– Не ходите туда, – приказал я Маше и Надежде Петровне. – Мы тут вдвоем управимся.

Мы почти пробежали весь коридор и при свете тусклой лампочки уставились на дверь, выходившую во двор. Запах керосина стал очень резким.

– Вон, – шепотом сказал Арцаков, указывая вниз. Из-под двери медленно вытекала темная лужа.

– Откуда они столько керосину взяли? – прошептал Петр Петрович. – Ведрами, что ли, принесли?

– Ну, что, откроем и в атаку? – предложил я тихо, кивая на дверь.

– А если спичку кинут? Сгорим!

– Да уж.

– Все одно сейчас подожгут, – сказал Арцаков, оглядываясь. – Надо бы…

Он увидел бак для кипячения воды.

– Эх, тоже мне прогресс! – с горечью сказал Петр Петрович. Раньше воду ведрами носили. Мы бы сейчас ведро из бака наполнили и на дверь.

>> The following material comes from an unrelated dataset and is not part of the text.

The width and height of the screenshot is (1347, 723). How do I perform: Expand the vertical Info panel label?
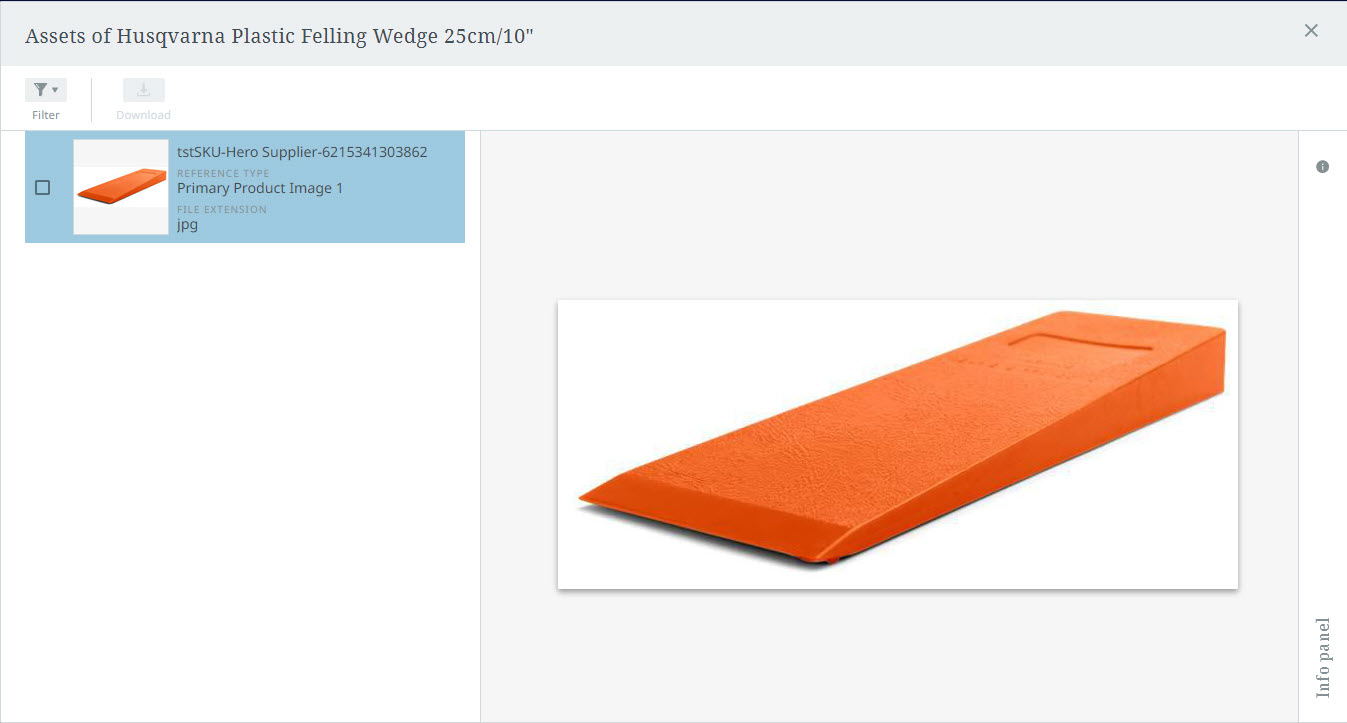(x=1323, y=657)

А тут кран прямо из стены торчит.

– Может, сам бак сковырнем? – спросил я. – Вдвоем наляжем?

Арцаков посмотрел на меня, а я – на него. Оба мы, конечно, обладали кое-какой силой. Но и бак был привинчен к полу крупными гайками. Да и сам, кажется, весил немало.

– Ткань нужна, – сказал Арцаков. – Штора или покрывало. Намочим ее в баке и будем сбивать пламя.

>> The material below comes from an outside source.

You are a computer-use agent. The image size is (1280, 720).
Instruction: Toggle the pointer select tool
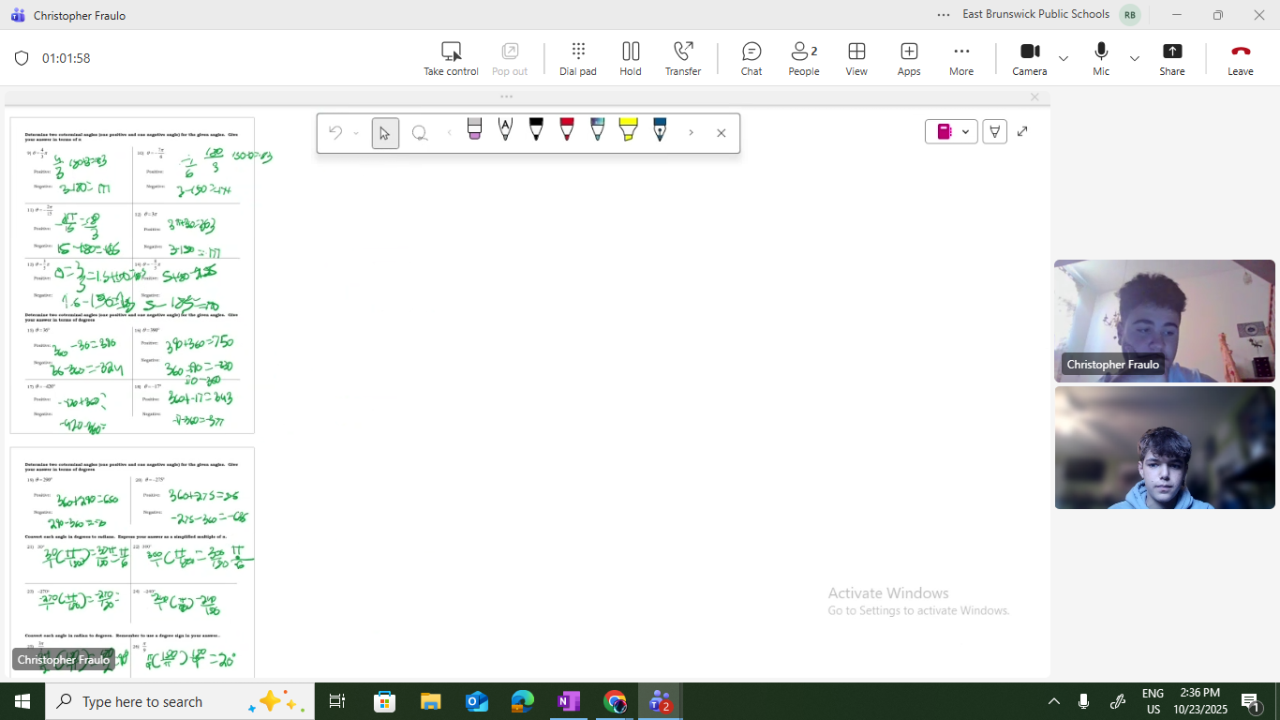(385, 133)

– Ну, ткань-то мы тут, я думаю, найдем, – отозвался я.

– Ой-ой-ой! – послышалось сзади. – Только не надо хватать без спросу!

Я со стоном развернулся.

– Надежда Петровна! Я же сказал – тут опасно! Возвращайтесь в гостиную! В любую секунду может вспыхнуть по…

Он вспыхнул именно в эту секунду. Дверь вдруг начала потрескивать, а в щели сверху и снизу стал заползать дым.

– Быстро! Кусок ткани!

Ламанова бросилась к двери на склад, начала искать ключ на связке, нашла, но не успела вставить, потому что закашлялась. Все это время Арцаков топтался вокруг нее и приговаривал: «Скорей! Скорей! Горит же!»

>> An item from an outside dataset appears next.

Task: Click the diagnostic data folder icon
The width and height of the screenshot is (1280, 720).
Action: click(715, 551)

– Да я вижу, что горит! – не выдержала Ламанова. – Одну минуту! Наконец ей удалось открыть дверь. Нырнув в проем, она недолго там копалась, а потом вернулась с ворохом серой дерюги.

– Вот! – сказала Надежда Петровна. – Мы ее на половые тряпки рвем. Ее не жалко.

Арцаков схватил в охапку дерюгу и начал засовывать ее в таз под баком. Потом открутил все краны – и тот, что на стене, и на самом баке. Струя холодной воды ударила вниз.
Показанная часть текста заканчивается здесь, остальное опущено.